(Data excerpts)
------------------------------------------------------------------------

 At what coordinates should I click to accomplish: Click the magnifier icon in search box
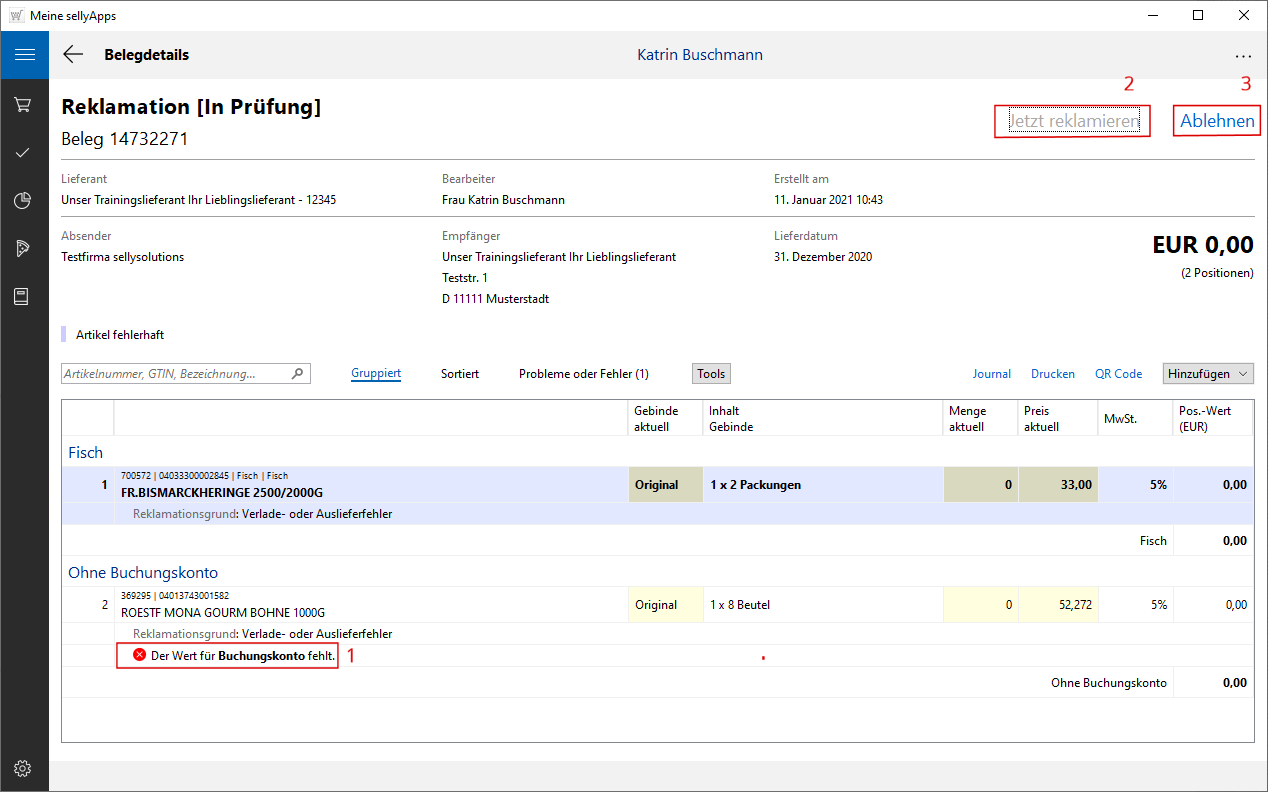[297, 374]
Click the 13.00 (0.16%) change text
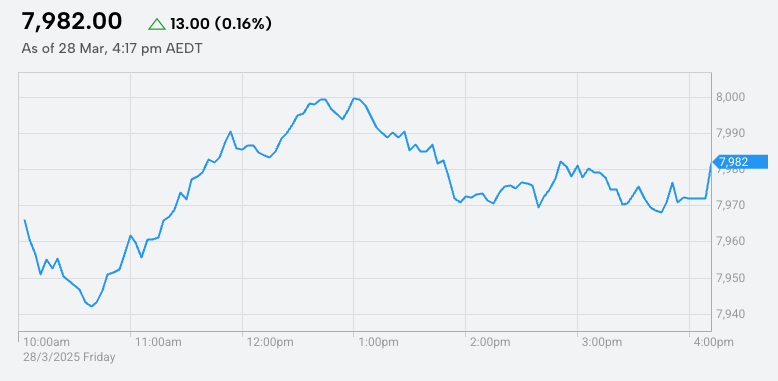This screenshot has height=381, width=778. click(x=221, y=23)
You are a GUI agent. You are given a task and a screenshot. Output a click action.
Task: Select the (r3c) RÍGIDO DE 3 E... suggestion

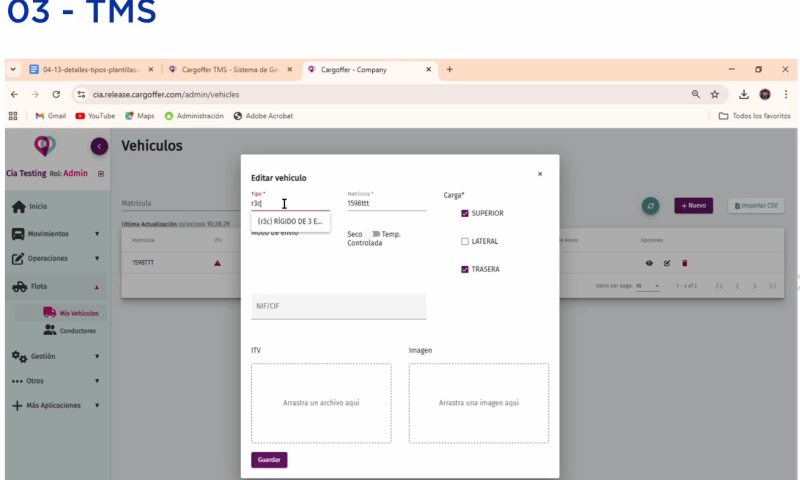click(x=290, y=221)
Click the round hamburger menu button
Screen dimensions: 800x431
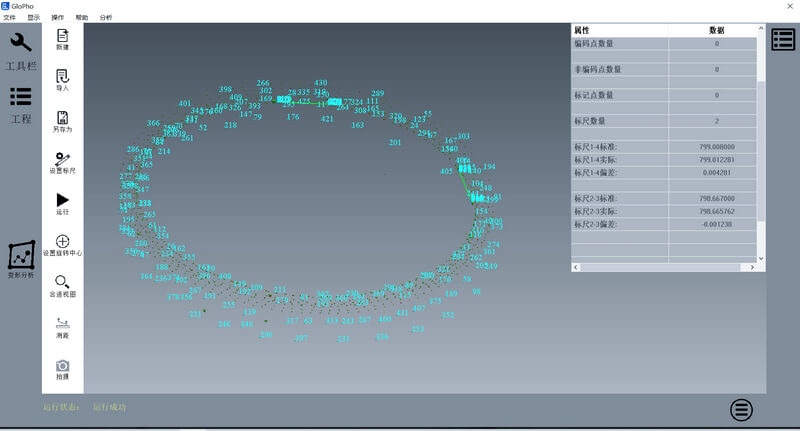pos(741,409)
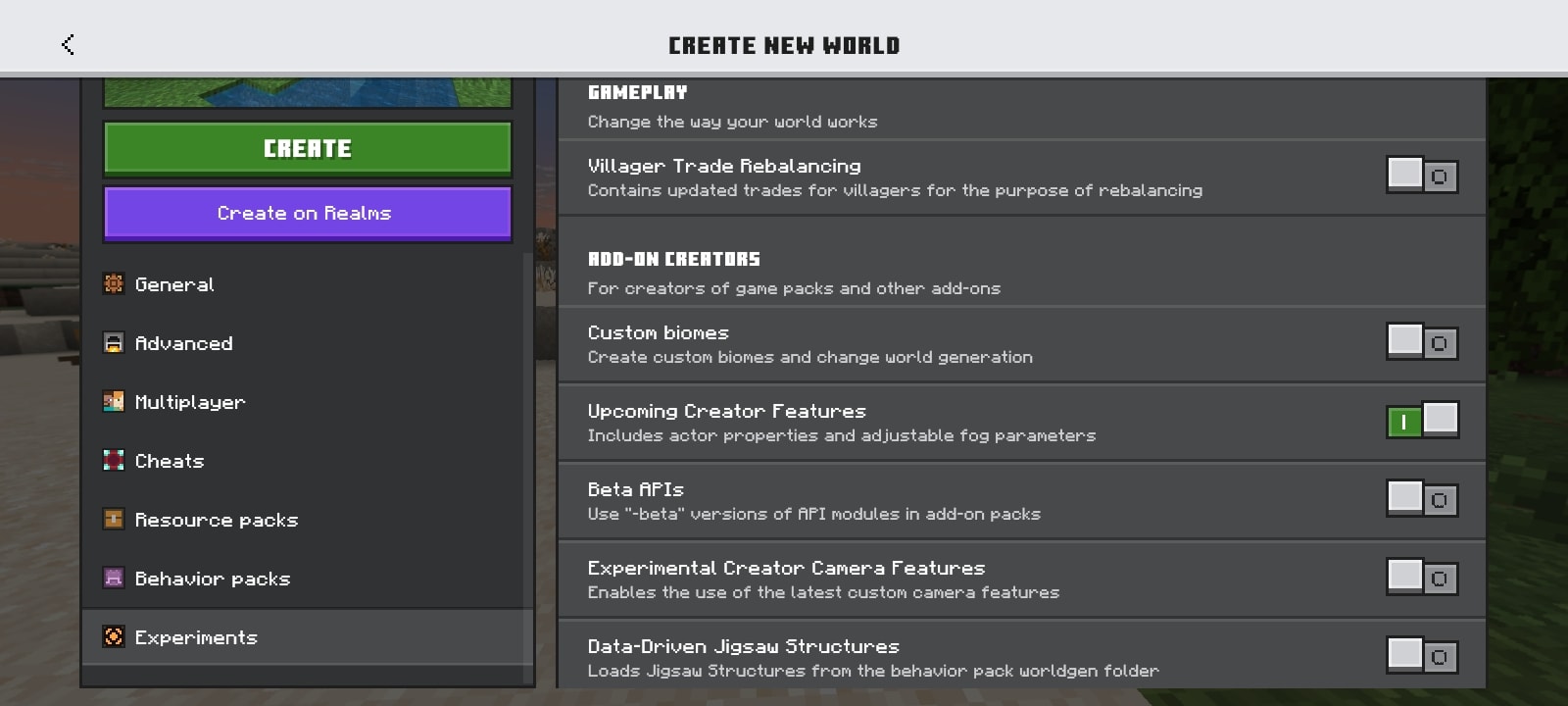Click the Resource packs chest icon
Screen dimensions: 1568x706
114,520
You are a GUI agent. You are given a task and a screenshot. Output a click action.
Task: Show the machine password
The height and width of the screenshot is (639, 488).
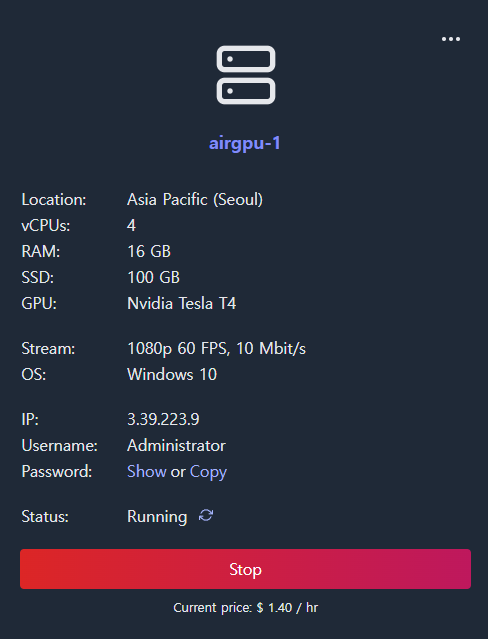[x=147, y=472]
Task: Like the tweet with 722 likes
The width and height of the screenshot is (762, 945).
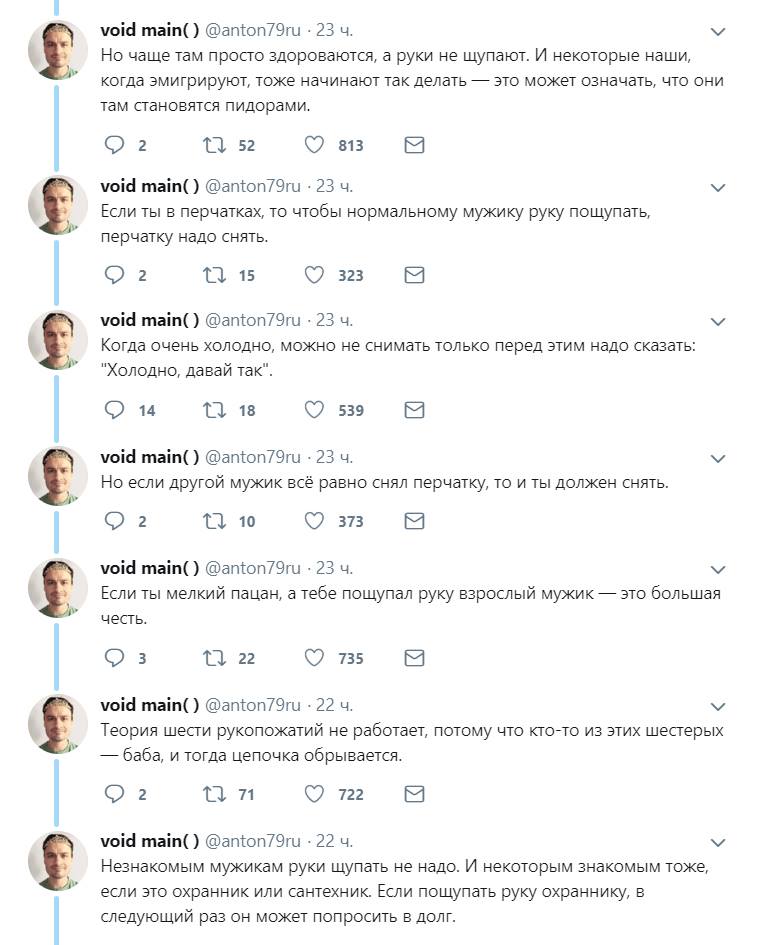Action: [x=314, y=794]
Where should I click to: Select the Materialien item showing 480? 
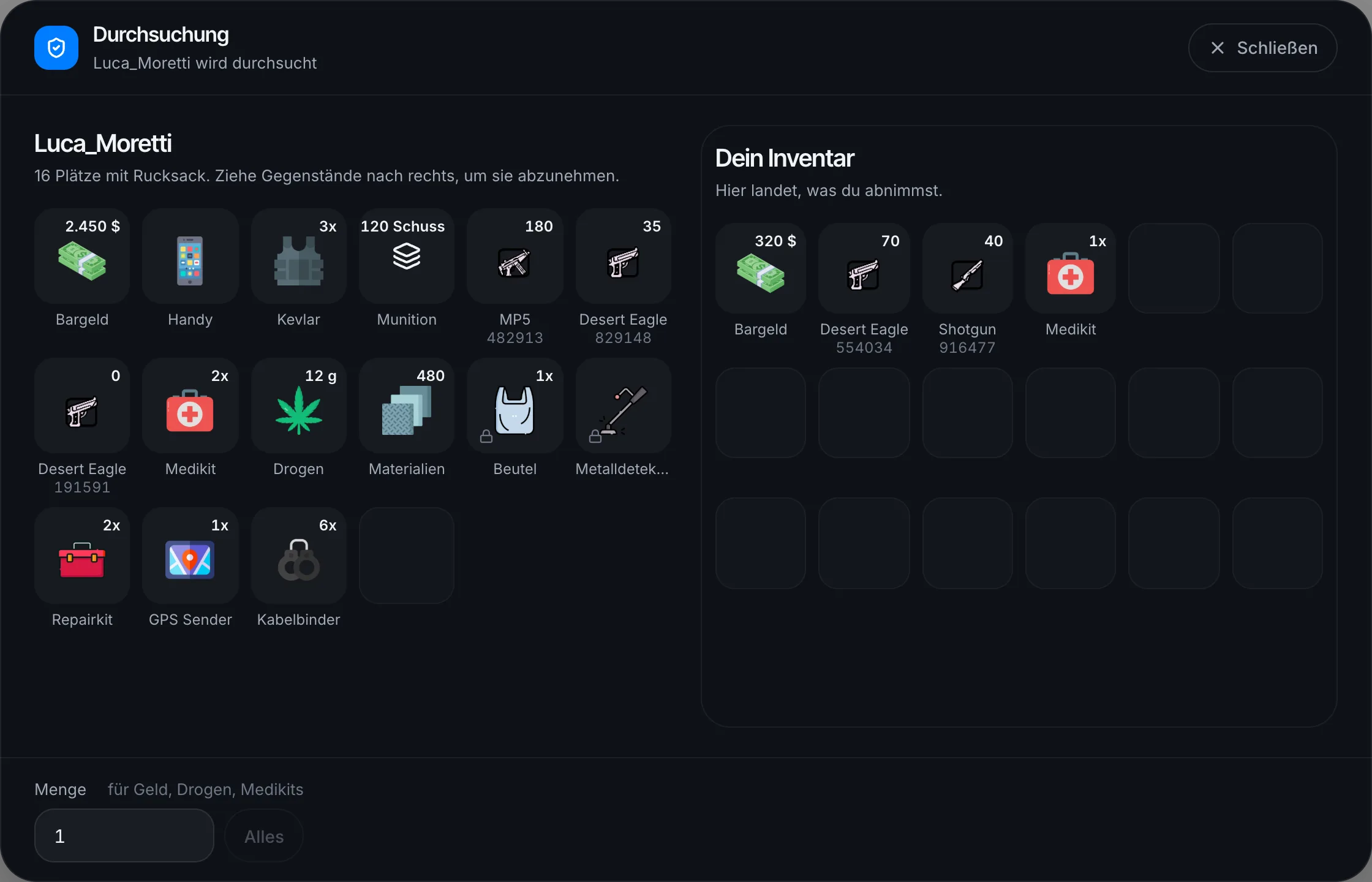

------------------------------------------------------------------------

◆ Work order
The answer is the run of lines from the one with "Task: Show the machine password" through the final line of the data, copied exactly, and nothing else; no pictures.

◆ Result of this exercise
Task: Show the machine password
The height and width of the screenshot is (639, 488).
[x=147, y=472]
Task: Like the tweet with 722 likes
The width and height of the screenshot is (762, 945).
Action: [x=314, y=794]
Where should I click to: Select the Materialien item showing 480? 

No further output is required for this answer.